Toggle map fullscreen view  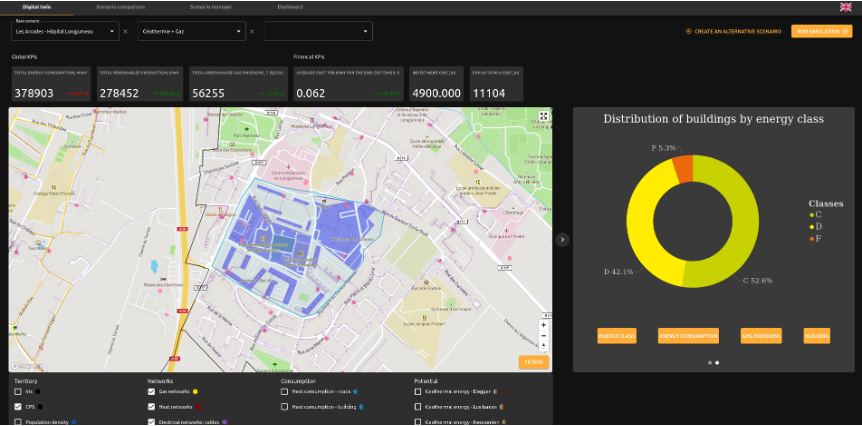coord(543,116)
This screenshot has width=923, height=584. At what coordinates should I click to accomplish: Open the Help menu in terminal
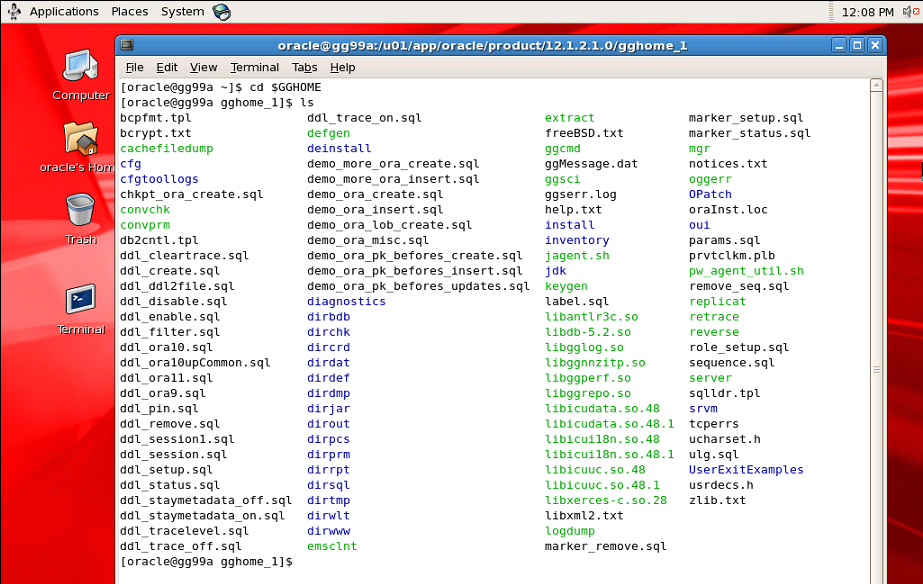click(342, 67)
--
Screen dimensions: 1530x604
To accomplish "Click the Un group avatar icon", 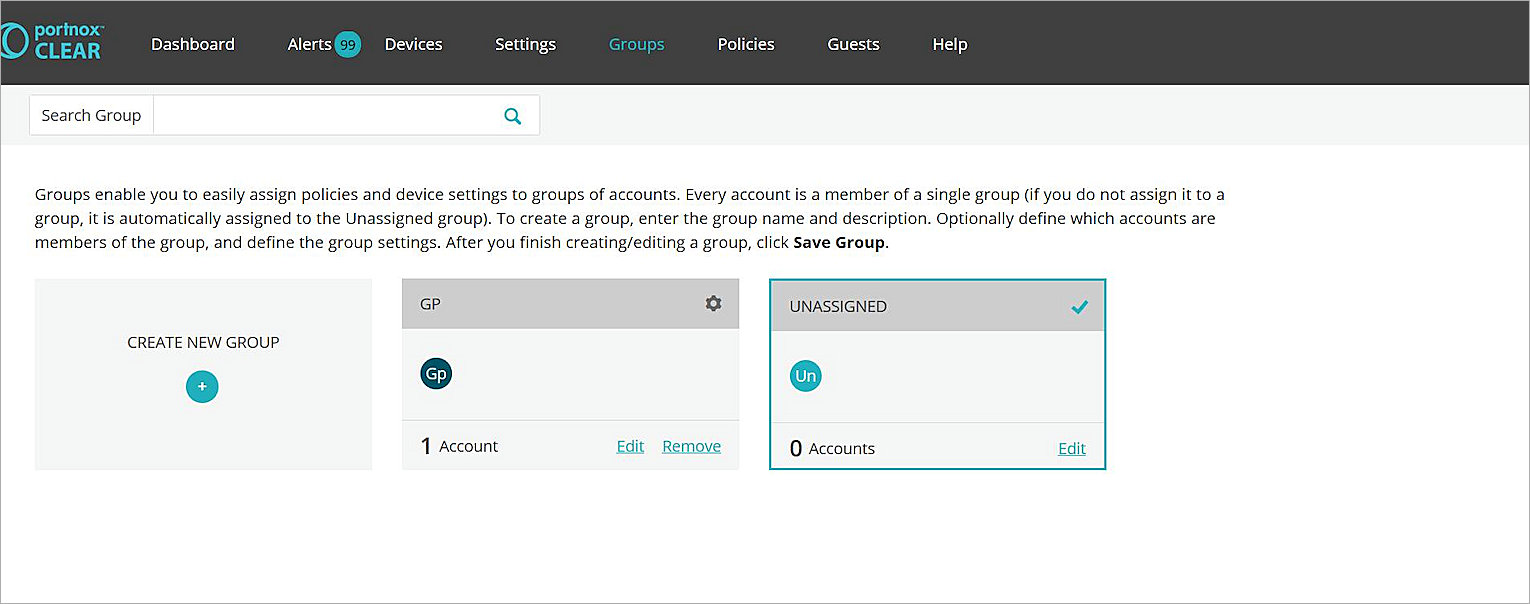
* * *
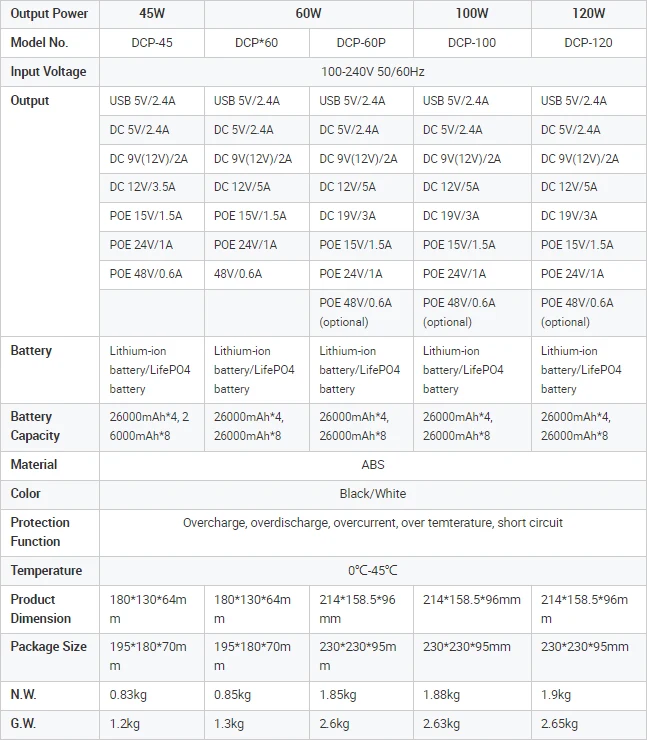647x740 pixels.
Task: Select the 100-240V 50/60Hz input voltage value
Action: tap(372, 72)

Description of the task:
Take only the lines above from the one that has "Screen dimensions: 1530x604" through the one that has "the Un group" and reproduce them exactly, omitting any pictures.

Your response:
Screen dimensions: 1530x604
To accomplish "Click the Un group avatar icon", 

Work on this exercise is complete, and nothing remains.